## Work instruction
Review the listing and copy each line that holds the word "computer".

## Task data
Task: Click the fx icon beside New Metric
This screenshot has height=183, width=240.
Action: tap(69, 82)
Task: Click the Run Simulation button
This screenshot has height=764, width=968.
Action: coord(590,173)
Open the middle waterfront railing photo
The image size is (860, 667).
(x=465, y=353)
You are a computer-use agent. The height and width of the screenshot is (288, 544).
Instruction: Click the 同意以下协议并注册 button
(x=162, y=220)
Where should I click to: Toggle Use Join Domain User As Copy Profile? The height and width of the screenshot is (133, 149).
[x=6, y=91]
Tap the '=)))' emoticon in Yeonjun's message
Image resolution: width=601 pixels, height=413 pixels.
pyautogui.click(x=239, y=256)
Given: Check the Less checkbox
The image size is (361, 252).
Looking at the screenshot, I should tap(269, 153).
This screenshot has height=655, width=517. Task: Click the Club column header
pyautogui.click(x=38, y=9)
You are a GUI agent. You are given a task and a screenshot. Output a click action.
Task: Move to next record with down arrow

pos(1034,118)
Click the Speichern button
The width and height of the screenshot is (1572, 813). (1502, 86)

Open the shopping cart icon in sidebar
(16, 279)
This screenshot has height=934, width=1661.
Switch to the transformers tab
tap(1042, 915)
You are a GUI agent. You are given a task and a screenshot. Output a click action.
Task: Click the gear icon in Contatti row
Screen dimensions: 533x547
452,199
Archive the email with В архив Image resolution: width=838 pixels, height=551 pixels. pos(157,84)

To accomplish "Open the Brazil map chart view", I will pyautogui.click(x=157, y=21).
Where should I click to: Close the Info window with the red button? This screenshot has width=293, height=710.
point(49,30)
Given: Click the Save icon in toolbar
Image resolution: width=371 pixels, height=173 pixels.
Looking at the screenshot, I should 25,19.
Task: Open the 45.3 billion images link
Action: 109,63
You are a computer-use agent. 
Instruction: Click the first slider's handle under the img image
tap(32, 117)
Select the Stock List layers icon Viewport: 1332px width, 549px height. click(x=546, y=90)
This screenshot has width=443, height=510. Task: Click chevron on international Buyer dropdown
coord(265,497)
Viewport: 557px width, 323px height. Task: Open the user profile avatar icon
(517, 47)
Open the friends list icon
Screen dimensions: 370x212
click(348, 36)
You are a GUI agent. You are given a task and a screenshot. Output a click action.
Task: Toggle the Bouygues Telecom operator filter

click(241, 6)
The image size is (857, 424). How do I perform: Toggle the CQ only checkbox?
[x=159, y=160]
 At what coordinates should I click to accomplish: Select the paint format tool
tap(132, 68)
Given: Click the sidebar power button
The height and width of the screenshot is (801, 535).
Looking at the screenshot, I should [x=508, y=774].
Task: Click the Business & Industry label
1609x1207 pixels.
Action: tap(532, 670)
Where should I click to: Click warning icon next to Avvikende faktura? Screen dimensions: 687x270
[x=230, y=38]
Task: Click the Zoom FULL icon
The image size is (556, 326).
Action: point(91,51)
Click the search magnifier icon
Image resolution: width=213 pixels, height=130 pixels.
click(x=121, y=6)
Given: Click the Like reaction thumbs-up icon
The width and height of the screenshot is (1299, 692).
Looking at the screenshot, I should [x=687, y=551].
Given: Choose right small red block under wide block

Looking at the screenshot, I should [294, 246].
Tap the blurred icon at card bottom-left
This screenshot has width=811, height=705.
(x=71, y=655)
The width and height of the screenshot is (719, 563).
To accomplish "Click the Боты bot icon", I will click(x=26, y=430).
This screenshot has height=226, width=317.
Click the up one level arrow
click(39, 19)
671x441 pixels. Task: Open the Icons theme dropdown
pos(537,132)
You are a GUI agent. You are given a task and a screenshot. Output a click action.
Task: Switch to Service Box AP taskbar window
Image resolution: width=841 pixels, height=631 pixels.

## Written answer
You are a computer-use agent. The height and width of the screenshot is (288, 544).
You are a computer-use agent. 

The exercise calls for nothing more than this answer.